Partizipative Potenziale schließlich entdeckt Felix Torkar in populären Computerspielen wie „SimCity“, „The Sims“ oder „Minecraft“, die ursprünglich nicht didaktisch konzipiert wurden – und gerade deswegen beim Spielen das Interesse am Bauen steigern. Um die Disziplin der Architekturgeschichte habe sich insbesondere das Spiel „Assassin’s Creed“ verdient gemacht, das neben der actionbasierten Handlung auch Baudenkmäler wie den Markusdom in Venedig detailliert nachbildet und begehbar macht – dank des kommerziellen Erfolgs mit einem Budget, von dem öffentlich finanzierte Lernorte nur träumen können.

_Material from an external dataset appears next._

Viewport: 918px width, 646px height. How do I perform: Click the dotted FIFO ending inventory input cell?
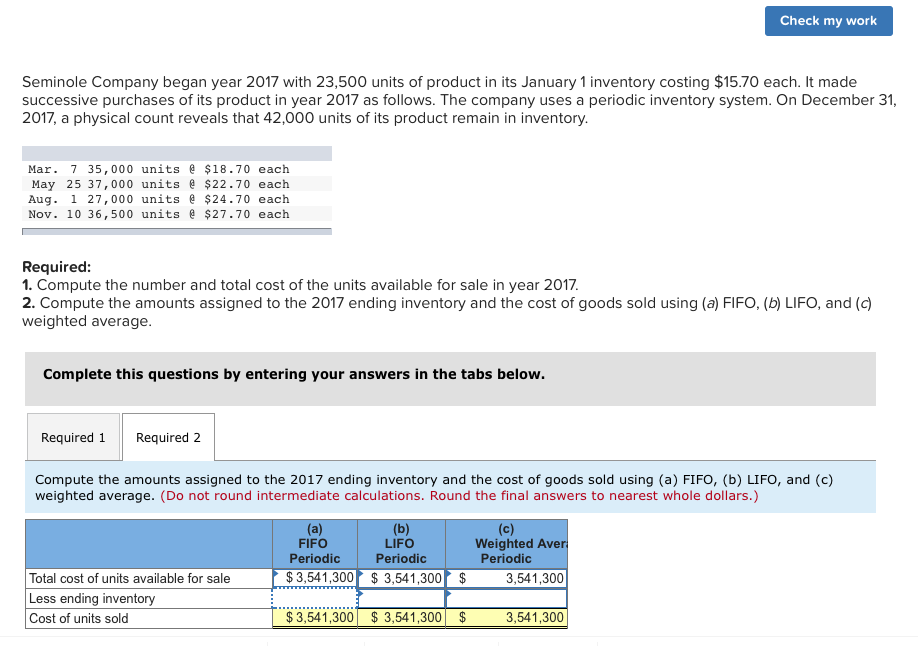coord(313,597)
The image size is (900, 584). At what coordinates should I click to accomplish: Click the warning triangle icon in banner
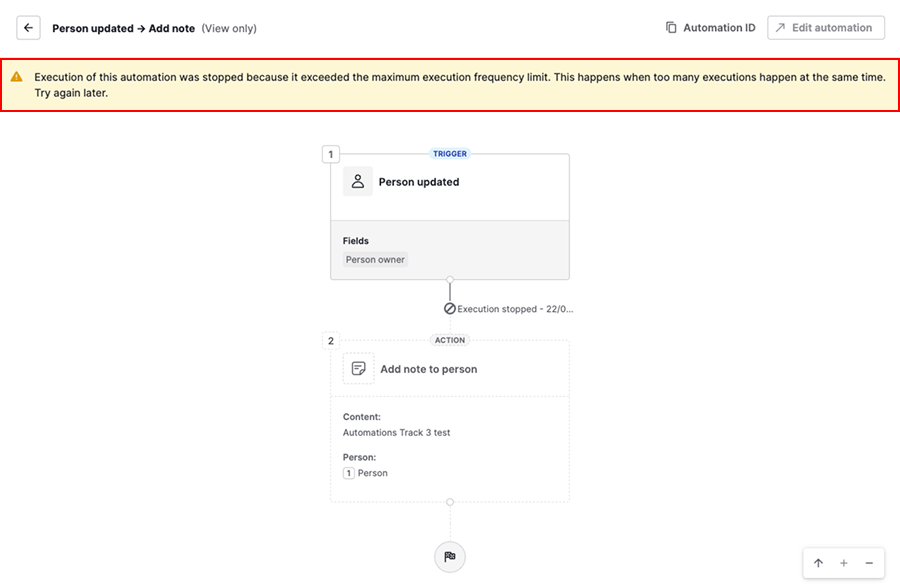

Lange vor diesen Games entwickelten Julia und John Frazer Anfang der 1980er Jahre ein spielerisches Programm für Walter Segals Selbstbauhäuser in Holzrahmenbauweise. Damit konnten Häuslebauer Wände in einem Steckmodell anordnen, das mit einem Rechner verbunden war. Dieser überprüfte daraufhin die Realisierbarkeit, kalkulierte Flächen sowie Kosten und erstellte Pläne. Nach ähnlichen Grundprinzipien werden heutzutage auch öffentliche Beteiligungsverfahren durchgeführt. Theodora Vardouli warnt allerdings in ihrem Essay davor, die Auswahlmöglichkeit innerhalb eines eng begrenzten Systems als Partizipation zu bezeichnen. Auf die Spitze treibt diesen Gedanken das „London Developers Toolkit“ des Büros You+Pea. Mit dieser satirischen App können Nutzerinnen und Nutzer von Gnaden der Immobilienentwickler Stararchitektur anhand der Parameter „Luxus“, „Extravaganz“ und „Überfluss“ entwerfen.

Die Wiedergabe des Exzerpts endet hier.